Marrs' prominent saddle-making techniques, engineering, and style included his name stamped twice outside the saddle – behind the seat and below the saddle horn. This style contributed to his recognition as a saddle maker/craftsman and brand, along with his hand-carved tooling of the signature poinsettia flower, his wedding anniversary rose. He applied his dimensional hand-tooling to other media creating his unique typography in signage for a bit-and-spur show in 1992 and designing bandanas with his themes and signature in 2021.

== Awards ==
- Western Heritage Honoree at the Amarillo (Texas) Tri-State Fair in 2020
- Master Saddle Maker Emeritus Award from the American Saddle Makers Association in 2019
- Life Time Achievement, Don King Saddle Making Award from the Will Rogers Academy of Western Art in Fort Worth, Texas, in 2006
- Chester A. Reynolds Great Western Award from the National Cowboy & Western Heritage Museum in Oklahoma City, Oklahoma, in 2001
- Trappings of Texas Western Heritage Award from Big Bend Museum in Alpine, Texas, in 2000
- Will Rogers Range Riders Western Heritage Award in Amarillo, Texas, in 1999
- The Will Rogers Academy of Western Art Saddle Maker of the Year in Fort Worth, Texas, in 1996

== Philanthropy ==
A collection of Marrs' work and artifacts resides at the Panhandle-Plains Historical Museum (PPHM) in Canyon, Texas. A small collection of Marrs artifacts was donated to the Haley Memorial Library and History Center in Midland, Texas. Marrs also volunteered to help veterans learn to craft hand-made leather belts at the Veterans Affairs Healthcare System Nursing Center.

== Personal life ==
Marrs was born near Delaware, Oklahoma, to Ed Marrs and Jenny Kirk Marrs. He was brought up working with his father at his family farm.

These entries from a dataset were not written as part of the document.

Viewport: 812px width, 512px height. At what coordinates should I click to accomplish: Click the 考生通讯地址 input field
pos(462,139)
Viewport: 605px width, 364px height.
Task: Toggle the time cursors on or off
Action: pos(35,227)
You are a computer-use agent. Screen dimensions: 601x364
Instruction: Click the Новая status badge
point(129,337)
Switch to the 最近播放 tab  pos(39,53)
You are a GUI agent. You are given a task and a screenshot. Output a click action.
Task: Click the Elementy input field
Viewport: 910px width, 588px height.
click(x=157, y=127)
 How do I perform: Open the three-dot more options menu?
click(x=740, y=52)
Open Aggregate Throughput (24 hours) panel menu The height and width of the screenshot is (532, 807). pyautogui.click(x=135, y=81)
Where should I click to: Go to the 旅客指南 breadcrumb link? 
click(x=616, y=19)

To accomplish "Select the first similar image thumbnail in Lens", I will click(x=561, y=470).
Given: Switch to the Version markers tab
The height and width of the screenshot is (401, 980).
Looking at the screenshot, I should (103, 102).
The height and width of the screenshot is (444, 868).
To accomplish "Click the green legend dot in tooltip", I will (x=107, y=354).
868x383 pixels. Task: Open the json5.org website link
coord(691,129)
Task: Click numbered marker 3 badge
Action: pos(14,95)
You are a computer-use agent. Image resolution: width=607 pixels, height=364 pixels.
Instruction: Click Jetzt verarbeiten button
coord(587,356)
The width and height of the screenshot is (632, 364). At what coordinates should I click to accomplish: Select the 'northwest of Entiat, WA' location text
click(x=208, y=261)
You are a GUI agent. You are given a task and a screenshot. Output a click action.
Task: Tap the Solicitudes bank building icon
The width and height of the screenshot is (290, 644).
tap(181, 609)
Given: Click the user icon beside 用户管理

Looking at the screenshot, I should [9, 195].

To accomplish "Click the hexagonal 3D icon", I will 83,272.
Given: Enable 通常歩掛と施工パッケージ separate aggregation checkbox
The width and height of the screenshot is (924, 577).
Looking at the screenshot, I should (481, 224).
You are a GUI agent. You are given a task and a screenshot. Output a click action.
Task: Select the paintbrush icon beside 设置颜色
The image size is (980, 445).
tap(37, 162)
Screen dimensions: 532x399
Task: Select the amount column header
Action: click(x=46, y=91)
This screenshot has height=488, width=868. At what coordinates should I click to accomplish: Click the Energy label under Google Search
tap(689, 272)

In 1947, he married Betty Lucas, who was also from Oklahoma. The couple had two daughters and three grandchildren and were married for seventy-five years. Both husband and wife were members of Comanche Trail Church of Christ in Amarillo, Texas.

== Death and legacy ==
Marrs died on February 23, 2022, and was buried in Memorial Park Cemetery in Amarillo, Texas. Amy Sheets, a fashion designer and granddaughter of Marrs, founded Marrs Makers in 2019 to honor her grandfather's career. After Marrs' death, Amy Sheets initiated preserving and amplifying Marrs' works and contributions through her organization.